What you have to do:
All entries must be transcribed without a single difference.

(Records from a collection)
*** Block opens ***
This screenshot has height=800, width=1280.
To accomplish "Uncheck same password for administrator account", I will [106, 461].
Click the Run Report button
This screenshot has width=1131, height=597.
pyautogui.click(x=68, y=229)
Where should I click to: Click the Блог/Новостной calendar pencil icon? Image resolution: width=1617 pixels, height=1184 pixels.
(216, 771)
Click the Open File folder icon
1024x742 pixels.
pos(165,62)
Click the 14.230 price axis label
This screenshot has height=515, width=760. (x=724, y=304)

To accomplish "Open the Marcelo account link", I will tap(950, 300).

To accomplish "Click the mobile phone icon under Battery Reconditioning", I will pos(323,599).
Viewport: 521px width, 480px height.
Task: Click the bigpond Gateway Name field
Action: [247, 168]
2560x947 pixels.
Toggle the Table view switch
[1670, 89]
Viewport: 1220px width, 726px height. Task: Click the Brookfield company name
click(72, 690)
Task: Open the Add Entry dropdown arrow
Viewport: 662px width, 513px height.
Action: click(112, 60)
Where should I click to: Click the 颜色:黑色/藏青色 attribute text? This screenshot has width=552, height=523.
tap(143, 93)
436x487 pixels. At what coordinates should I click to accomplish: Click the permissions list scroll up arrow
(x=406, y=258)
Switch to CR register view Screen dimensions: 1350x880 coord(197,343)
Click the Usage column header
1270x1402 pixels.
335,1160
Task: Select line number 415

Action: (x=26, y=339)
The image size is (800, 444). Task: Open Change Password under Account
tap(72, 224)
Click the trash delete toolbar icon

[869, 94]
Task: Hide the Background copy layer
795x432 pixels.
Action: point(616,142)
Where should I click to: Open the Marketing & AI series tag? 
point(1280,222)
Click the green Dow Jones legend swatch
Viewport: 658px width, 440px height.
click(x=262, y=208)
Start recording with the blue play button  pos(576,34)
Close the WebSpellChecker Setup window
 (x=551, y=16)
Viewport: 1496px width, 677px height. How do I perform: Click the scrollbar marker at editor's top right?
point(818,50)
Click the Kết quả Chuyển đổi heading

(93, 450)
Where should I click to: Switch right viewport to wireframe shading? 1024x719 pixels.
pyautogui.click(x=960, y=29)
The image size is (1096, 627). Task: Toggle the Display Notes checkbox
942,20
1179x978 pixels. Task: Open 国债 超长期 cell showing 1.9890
*** Block closes ***
Solution for this exercise:
This screenshot has height=800, width=1280.
To accomplish "Uncheck same password for administrator account", I will [106, 461].
Click the Run Report button
This screenshot has width=1131, height=597.
pyautogui.click(x=68, y=229)
Where should I click to: Click the Блог/Новостной calendar pencil icon? Image resolution: width=1617 pixels, height=1184 pixels.
(216, 771)
Click the Open File folder icon
1024x742 pixels.
pos(165,62)
Click the 14.230 price axis label
This screenshot has height=515, width=760. (x=724, y=304)

To accomplish "Open the Marcelo account link", I will tap(950, 300).

To accomplish "Click the mobile phone icon under Battery Reconditioning", I will pos(323,599).
Viewport: 521px width, 480px height.
Task: Click the bigpond Gateway Name field
Action: [247, 168]
2560x947 pixels.
Toggle the Table view switch
[1670, 89]
Viewport: 1220px width, 726px height. Task: Click the Brookfield company name
click(72, 690)
Task: Open the Add Entry dropdown arrow
Viewport: 662px width, 513px height.
Action: click(112, 60)
Where should I click to: Click the 颜色:黑色/藏青色 attribute text? This screenshot has width=552, height=523.
tap(143, 93)
436x487 pixels. At what coordinates should I click to accomplish: Click the permissions list scroll up arrow
(x=406, y=258)
Switch to CR register view Screen dimensions: 1350x880 coord(197,343)
Click the Usage column header
1270x1402 pixels.
335,1160
Task: Select line number 415

Action: (x=26, y=339)
The image size is (800, 444). Task: Open Change Password under Account
tap(72, 224)
Click the trash delete toolbar icon

[869, 94]
Task: Hide the Background copy layer
795x432 pixels.
Action: point(616,142)
Where should I click to: Open the Marketing & AI series tag? 
point(1280,222)
Click the green Dow Jones legend swatch
Viewport: 658px width, 440px height.
click(x=262, y=208)
Start recording with the blue play button  pos(576,34)
Close the WebSpellChecker Setup window
 (x=551, y=16)
Viewport: 1496px width, 677px height. How do I perform: Click the scrollbar marker at editor's top right?
point(818,50)
Click the Kết quả Chuyển đổi heading

(93, 450)
Where should I click to: Switch right viewport to wireframe shading? 1024x719 pixels.
pyautogui.click(x=960, y=29)
The image size is (1096, 627). Task: Toggle the Display Notes checkbox
942,20
1179x978 pixels. Task: Open 国债 超长期 cell showing 1.9890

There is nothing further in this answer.